### Document segment
┄┄┄┄┄┄┄┄┄┄┄┄┄┄┄┄┄┄┄┄
In the first half of the 20th century, several Western explorers made celebrated journeys to the city, including William Montgomery McGovern, Francis Younghusband, Alexandra David-Néel, and Heinrich Harrer. Lhasa was the centre of Tibetan Buddhism as nearly half of its population were monks, Though this figure may include monks from surrounding monasteries who travelled to Lhasa for various celebrations and were not ordinarily resident there.

The majority of the pre-1950 Chinese population of Lhasa were merchants and officials. In the Lubu section of Lhasa, the inhabitants were descendants of Chinese vegetable farmers, some of whom married Tibetan wives. They came to Lhasa in the 1840s–1860s after a Chinese official was appointed to the position of Amban.
┄┄┄┄┄┄┄┄┄┄┄┄┄┄┄┄┄┄┄┄
### Your instructions
Rewrite the passage on Lhasa starting with "The majority of" and going on through "position of Amban.", changing "merchants" to "traders".

### Dataset extract
┄┄┄┄┄┄┄┄┄┄┄┄┄┄┄┄┄┄┄┄
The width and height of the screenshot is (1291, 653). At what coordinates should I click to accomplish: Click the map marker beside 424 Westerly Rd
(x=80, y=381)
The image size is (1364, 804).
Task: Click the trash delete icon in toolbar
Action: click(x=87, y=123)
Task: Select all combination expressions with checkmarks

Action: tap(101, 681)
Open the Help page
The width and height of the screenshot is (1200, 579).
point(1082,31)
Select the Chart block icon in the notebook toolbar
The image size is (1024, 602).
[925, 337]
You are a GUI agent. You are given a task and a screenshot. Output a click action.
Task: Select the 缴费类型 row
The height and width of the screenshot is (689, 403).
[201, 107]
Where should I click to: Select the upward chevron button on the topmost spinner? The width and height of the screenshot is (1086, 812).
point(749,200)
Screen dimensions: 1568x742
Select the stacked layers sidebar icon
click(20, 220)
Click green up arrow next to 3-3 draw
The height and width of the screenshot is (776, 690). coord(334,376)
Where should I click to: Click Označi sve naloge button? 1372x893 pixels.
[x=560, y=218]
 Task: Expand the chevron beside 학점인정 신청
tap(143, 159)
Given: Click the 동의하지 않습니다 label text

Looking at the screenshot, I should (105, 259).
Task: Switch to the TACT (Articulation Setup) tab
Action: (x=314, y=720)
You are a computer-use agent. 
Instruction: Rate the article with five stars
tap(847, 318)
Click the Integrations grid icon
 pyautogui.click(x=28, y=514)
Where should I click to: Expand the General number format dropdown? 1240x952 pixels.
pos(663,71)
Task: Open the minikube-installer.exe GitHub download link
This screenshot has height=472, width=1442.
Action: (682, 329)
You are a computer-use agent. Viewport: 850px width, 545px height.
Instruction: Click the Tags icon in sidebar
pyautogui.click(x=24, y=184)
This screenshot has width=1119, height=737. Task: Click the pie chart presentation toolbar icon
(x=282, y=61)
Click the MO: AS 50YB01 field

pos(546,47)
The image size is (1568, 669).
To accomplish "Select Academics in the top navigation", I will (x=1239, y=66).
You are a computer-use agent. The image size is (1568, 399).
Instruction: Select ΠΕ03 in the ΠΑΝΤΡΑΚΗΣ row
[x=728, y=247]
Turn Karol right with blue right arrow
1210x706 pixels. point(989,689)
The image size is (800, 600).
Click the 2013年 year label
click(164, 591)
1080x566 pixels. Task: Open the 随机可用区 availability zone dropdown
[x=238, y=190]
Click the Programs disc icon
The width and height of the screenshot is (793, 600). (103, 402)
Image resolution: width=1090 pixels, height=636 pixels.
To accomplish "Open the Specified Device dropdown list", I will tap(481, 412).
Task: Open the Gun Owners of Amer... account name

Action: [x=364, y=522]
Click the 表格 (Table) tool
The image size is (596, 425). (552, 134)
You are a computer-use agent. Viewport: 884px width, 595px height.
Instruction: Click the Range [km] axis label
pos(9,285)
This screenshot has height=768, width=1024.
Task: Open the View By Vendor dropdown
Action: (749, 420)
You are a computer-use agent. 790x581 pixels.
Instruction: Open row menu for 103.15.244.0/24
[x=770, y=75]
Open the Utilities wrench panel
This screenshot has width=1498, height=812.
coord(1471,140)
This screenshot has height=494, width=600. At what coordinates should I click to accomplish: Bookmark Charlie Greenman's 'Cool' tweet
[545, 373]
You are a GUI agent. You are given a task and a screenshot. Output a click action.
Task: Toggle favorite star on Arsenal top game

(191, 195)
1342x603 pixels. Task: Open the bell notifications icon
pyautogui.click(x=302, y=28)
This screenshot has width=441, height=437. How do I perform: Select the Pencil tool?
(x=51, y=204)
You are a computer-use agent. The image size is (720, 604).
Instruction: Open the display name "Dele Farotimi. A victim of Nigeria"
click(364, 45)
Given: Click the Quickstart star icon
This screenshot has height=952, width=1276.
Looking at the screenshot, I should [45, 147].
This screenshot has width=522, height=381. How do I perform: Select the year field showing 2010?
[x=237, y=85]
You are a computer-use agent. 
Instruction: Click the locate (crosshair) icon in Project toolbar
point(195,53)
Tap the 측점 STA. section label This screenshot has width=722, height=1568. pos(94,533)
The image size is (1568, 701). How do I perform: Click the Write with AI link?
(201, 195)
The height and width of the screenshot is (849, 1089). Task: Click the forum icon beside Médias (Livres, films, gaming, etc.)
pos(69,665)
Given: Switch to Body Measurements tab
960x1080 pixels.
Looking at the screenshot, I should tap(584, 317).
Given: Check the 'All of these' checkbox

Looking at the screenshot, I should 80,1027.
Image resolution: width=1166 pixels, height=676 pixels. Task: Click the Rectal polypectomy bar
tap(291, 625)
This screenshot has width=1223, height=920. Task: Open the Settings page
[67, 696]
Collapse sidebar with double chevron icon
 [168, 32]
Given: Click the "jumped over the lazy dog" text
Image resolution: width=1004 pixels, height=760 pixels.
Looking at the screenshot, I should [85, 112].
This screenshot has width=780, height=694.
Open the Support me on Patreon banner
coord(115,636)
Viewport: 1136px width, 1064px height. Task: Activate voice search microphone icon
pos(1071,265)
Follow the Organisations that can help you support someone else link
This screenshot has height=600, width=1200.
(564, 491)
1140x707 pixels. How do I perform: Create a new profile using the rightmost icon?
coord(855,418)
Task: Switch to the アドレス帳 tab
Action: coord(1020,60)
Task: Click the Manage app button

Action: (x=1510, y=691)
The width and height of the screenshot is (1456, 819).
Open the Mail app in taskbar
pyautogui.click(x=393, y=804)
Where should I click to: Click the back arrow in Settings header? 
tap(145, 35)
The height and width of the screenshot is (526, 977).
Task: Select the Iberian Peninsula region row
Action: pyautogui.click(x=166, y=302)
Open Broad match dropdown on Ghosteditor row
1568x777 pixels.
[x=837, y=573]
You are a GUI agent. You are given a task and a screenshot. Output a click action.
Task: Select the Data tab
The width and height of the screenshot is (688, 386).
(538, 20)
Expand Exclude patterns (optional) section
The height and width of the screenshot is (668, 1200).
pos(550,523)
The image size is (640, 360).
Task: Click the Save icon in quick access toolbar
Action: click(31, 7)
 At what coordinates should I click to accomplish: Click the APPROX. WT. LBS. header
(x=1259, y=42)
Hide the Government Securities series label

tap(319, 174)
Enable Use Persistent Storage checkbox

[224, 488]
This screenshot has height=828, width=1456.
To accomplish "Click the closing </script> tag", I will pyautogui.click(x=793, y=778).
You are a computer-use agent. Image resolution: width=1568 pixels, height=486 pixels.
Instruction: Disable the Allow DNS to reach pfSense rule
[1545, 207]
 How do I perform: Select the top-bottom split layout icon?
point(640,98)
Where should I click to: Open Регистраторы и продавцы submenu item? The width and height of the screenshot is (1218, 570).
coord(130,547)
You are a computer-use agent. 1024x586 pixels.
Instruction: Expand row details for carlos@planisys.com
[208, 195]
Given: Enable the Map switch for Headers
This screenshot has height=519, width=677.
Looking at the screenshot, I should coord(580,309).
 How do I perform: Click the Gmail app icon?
┄┄┄┄┄┄┄┄┄┄┄┄┄┄┄┄┄┄┄┄
### Solved problem
The majority of the pre-1950 Chinese population of Lhasa were traders and officials. In the Lubu section of Lhasa, the inhabitants were descendants of Chinese vegetable farmers, some of whom married Tibetan wives. They came to Lhasa in the 1840s–1860s after a Chinese official was appointed to the position of Amban.